Headlines in the quest for Liberal Party renewal have been dominated recently by the Queensland division, with its innovative tactic of reinvention via suicide. But the party’s Victorian division, with little media fanfare, embarked this week on an equally interesting program, with the release of a radical discussion paper on internal reform.
The paper, “Liberal Renewal”, has been produced by a committee under the imprimatur of state president David Kemp. Although technically not a public document, it might as well be; the executive summary has been sent to all party members, and any member can order a full copy from the party’s website.
Needless to say, it was not difficult to get my hands on one.
That slightly coy openness, quite apart from its recommendations, is a major part of the paper’s importance. No political party engages in such frank public self-examination unless driven to it by desperation. The most important step in psychological change, whether individual or collective, is acknowledging the existence of a problem: the Victorian Liberal Party, after years in denial, may finally have taken that step.

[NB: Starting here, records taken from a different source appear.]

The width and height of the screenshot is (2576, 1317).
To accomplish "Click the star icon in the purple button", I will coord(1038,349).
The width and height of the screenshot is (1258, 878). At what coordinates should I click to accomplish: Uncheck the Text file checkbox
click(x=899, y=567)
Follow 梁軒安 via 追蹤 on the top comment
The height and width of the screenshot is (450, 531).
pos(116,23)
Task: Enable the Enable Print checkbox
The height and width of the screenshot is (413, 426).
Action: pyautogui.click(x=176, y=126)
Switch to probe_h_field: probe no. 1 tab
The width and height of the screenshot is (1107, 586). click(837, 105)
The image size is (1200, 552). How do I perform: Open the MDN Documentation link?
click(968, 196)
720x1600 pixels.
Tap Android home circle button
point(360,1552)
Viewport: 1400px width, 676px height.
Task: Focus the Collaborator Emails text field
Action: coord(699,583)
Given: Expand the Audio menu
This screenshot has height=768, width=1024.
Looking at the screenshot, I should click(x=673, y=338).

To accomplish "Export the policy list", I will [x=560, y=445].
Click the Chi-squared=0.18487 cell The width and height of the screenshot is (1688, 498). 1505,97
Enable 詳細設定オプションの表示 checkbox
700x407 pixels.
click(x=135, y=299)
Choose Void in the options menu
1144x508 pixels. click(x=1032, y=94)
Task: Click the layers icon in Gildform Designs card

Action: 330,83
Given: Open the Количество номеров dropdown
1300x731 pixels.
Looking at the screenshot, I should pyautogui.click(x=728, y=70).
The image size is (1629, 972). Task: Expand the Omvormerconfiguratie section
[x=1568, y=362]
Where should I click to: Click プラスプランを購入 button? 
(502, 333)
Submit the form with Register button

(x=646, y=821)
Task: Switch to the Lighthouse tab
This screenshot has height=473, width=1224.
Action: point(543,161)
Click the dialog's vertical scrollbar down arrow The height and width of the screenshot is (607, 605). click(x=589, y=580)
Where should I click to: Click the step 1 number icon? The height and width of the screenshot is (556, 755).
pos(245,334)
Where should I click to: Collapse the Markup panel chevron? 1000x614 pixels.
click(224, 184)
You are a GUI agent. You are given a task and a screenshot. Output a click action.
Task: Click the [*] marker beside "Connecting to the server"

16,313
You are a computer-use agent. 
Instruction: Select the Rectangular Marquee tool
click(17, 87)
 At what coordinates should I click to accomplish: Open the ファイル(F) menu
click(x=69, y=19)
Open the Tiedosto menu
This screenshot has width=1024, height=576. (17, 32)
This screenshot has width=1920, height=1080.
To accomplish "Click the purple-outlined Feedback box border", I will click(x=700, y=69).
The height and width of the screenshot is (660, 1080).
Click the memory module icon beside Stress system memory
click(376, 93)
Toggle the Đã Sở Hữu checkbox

And this is a matter of national importance, since the party’s federal president, Alan Stockdale, is himself a Victorian and is believed to be fully on board with the reform proposals. No-one suggests that other states are less in need of drastic change. The paper’s authors are probably not far wrong in their evident conviction that, despite its problems, the Victorian division is still the healthiest in the country.
Those problems are certainly serious. The paper’s figures show that party membership has declined from about one voter in 30 in 1950 to about one in 257 today. More than a quarter of the members live in just three federal electorates, and a demographic breakdown shows that 27% of them are over the age of 75. The median age is 62; 60% are over 60, while only 6% are under 30.
Some statistics can surprise even close observers of the party. The “churn” rate is huge: of the more than 10,000 members who have joined since 2000, 47% have since left. And the geographical skew is sometimes extreme; in the state seat of Kororoit, site of a recent by-election with 40,000 enrolled voters, there are no Liberal Party members at all.
The reforms proposed to deal with all this — letting all members vote in preselections, de-emphasising branches in favor of state and federal electorate conferences, proportional representation for internal elections, opening state council to broader policy debate — strike me as sensible. But the real question is whether structural reform of whatever sort will be enough to save the party.
Like many political documents, the discussion paper is most notable for what it doesn’t say. There is almost no mention of ideas or policies; no suggestion that renewal for the Liberal Party might involve not a reassessment of its structure, but a reassessment of its philosophy and what it actually stands for.
The implicit message from the paper’s authors is that structural degradation has gone so far that the party is simply in no shape to conduct such an examination: the overriding priority is to broaden and expand membership. They may be right about that. But if reform fails, expect the internal debate to get nastier still.